When Mary Abitanto cooks meals for her family, she has no choice but to get creative. Her son, Jack, has dozens of food allergies, and the West Windsor mom has to turn recipes upside down to accommodate his needs without sacrificing taste.
“It became a frenzy because it was like okay how do I make this good without the egg, how do I make this good without the nuts, how do I take out the sesame?” she said. “It was like a quest that I had to make these successful recipes.”
Abitanto’s creativity in the kitchen led her to publish her first cookbook Mariooch’s Kitchen: Food That Will Gather Your Family in October. Named after her father’s nickname for her as a child — Mariooch means “Little Mary” in Italian — the cookbook features a wide variety of foods, from traditional Italian recipes to desserts for the holiday season, that can accommodate an entire family’s needs.
To celebrate the book’s release, Abitanto is hosting an author event at the MarketFair Barnes & Noble on Sunday, Nov. 19 at 1 p.m. Abitanto will be on hand to discuss her book, hand out free samples and raffle off prizes.
“I really feel like [Mariooch’s Kitchen] is a good resource for people,” she said. “We’re all busy, but these are recipes that work. These are recipes that I’ve used to feed many kids, not just my own, so I know that they’re working, and I want other people to have success.”
The West Windsor mother of three calls herself a homegrown chef. Her first foray into the kitchen began when she was a child. On Sundays, she’d help her grandmother and aunt cook traditional recipes from their home in Italy. Later in life, Abitanto sought to recreate their recipes after they died, but she discovered it wasn’t always as simple as they made it seem.
“My grandmother came from Italy, and she used to make the bread so big she’d then take it to the pizza parlor and put it in their oven,” Abitanto said, adding that adjusting the recipe measurements to fit a regular home oven was a long, trial and error process.
However, it was this trail and error method that helped spur her creativity, swapping out and adding ingredients until she blended the perfect tastes together.
“Every recipe was developed in my home kitchen,” Abitanto said. “A lot of it’s just based on my own creativity and tastes I think would coordinate well together.”

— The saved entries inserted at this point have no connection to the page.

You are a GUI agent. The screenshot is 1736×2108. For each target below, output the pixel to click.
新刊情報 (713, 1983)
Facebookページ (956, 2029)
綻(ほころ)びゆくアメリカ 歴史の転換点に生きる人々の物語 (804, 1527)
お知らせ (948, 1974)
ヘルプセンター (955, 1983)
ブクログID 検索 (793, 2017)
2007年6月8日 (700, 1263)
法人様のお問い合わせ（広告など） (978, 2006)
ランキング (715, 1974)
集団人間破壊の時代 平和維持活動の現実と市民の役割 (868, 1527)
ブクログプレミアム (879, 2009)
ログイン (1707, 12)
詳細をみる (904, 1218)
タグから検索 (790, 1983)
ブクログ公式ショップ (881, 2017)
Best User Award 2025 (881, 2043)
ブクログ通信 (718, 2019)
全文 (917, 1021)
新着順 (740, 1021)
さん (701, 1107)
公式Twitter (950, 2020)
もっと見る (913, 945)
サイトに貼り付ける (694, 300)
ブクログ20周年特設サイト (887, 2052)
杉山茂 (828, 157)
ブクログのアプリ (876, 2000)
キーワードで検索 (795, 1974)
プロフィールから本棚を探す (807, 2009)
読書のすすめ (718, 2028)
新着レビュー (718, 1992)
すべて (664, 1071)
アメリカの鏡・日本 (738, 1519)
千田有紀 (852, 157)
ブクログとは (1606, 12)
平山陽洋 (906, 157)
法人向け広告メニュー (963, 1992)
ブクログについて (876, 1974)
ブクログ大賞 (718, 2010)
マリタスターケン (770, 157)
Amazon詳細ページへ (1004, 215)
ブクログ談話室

Abitanto’s background is in business. She graduated from Rider with a bachelor’s in finance and an MBA. She previously worked at Merrill Lynch and ran her own wholesale clothing company, but she never thought of cooking as anything other than a hobby until she started her food blog — also called Mariooch’s Kitchen — roughly two years ago to share her recipes and tips for healthy eating as a family. While the food blog was a nice start, Abitanto always knew she wanted to write a cookbook to share her recipes with others.
“I feel recipes are important, gathering your family in today’s high tech world is important,” she said. “I feel like that’s the time where we connect with our families and get the kids to talk and just reconnect. So I felt like a food blog was a nice way to sort of help out the American family because we are so busy, but we have time to make a meal and these are easy meals.”
From Mediterranean-style dishes to creative twists on old favorites, such as a yam-based cookie, Abitanto incorporated a variety of dishes in her book that can be adjusted to fit an even wider variety of needs.
Abitanto will often list substitutions for ingredients in her book. If she leaves eggs out of a recipe, for example, she’ll explain how to adjust the recipe for those who want to include eggs.
“I think these are good go to family meals, and it’s adaptable for people who are vegan, vegetarian or have food allergies,” Abitanto said. “These are recipes I’ve done again and again and again, so if it’s in this book it’s going to be good.”